_Exercise description:_
Using the data below, report how many lines hold the word "agent". Include nothing else in the reply.

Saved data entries
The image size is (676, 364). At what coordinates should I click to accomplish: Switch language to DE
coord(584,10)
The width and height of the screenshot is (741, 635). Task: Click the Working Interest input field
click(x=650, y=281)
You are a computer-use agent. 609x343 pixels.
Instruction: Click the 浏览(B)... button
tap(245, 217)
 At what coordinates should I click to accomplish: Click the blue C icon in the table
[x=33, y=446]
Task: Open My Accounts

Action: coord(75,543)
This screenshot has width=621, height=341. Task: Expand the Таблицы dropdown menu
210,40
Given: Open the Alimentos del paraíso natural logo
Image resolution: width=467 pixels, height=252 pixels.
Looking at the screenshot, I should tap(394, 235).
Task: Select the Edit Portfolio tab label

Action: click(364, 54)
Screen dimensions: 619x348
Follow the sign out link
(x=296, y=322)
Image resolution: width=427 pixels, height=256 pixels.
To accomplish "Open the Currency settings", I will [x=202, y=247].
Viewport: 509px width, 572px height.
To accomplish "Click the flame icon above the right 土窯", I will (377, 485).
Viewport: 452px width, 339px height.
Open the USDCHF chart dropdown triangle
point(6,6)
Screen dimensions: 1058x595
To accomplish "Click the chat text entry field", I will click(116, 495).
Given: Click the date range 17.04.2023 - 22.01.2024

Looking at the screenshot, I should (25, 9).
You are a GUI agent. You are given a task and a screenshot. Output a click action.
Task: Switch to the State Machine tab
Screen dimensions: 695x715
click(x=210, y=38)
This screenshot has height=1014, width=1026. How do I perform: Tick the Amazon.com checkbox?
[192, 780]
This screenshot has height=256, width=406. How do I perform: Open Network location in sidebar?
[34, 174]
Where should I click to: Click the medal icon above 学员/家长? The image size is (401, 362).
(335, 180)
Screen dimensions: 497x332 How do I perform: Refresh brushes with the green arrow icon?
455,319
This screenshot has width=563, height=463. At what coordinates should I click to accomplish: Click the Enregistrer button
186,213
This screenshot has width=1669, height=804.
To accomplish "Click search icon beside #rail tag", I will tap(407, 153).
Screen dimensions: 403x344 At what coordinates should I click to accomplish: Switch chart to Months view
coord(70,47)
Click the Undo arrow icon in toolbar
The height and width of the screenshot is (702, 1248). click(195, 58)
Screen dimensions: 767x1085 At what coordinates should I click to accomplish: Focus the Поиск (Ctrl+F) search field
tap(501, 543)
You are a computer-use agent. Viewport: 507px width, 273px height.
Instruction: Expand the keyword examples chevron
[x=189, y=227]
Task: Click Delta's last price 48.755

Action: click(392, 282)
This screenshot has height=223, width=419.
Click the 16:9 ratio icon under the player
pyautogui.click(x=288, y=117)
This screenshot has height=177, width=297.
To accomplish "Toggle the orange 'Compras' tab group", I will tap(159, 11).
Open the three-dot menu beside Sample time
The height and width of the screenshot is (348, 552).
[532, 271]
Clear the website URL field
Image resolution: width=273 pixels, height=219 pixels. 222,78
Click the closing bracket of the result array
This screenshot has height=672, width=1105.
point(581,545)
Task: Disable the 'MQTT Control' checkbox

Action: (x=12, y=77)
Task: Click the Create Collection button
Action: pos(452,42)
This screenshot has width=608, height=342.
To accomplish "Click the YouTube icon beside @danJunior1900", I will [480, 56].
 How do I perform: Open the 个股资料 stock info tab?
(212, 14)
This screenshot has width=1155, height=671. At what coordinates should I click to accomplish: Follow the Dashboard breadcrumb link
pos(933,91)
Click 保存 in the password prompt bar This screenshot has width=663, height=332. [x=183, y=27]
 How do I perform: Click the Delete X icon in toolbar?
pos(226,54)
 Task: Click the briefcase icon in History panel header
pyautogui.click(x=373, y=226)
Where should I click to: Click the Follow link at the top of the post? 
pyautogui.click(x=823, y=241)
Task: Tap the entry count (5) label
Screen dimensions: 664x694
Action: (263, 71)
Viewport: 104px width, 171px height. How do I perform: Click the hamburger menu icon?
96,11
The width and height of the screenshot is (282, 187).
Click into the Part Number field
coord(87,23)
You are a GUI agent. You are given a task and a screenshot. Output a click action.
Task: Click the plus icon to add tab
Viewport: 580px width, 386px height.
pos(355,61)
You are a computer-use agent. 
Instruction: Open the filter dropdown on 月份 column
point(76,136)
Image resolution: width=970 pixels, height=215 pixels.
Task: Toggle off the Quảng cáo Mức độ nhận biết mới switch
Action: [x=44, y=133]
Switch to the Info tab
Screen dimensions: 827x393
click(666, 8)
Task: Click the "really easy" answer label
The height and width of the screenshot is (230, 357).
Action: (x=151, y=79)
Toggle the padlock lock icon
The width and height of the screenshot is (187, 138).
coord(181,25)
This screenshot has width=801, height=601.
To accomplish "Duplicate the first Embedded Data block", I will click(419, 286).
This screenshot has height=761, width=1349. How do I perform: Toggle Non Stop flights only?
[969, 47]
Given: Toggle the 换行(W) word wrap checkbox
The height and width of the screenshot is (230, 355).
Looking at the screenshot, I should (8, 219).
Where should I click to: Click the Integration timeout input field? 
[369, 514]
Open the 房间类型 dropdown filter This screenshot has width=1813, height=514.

_Written response:_
5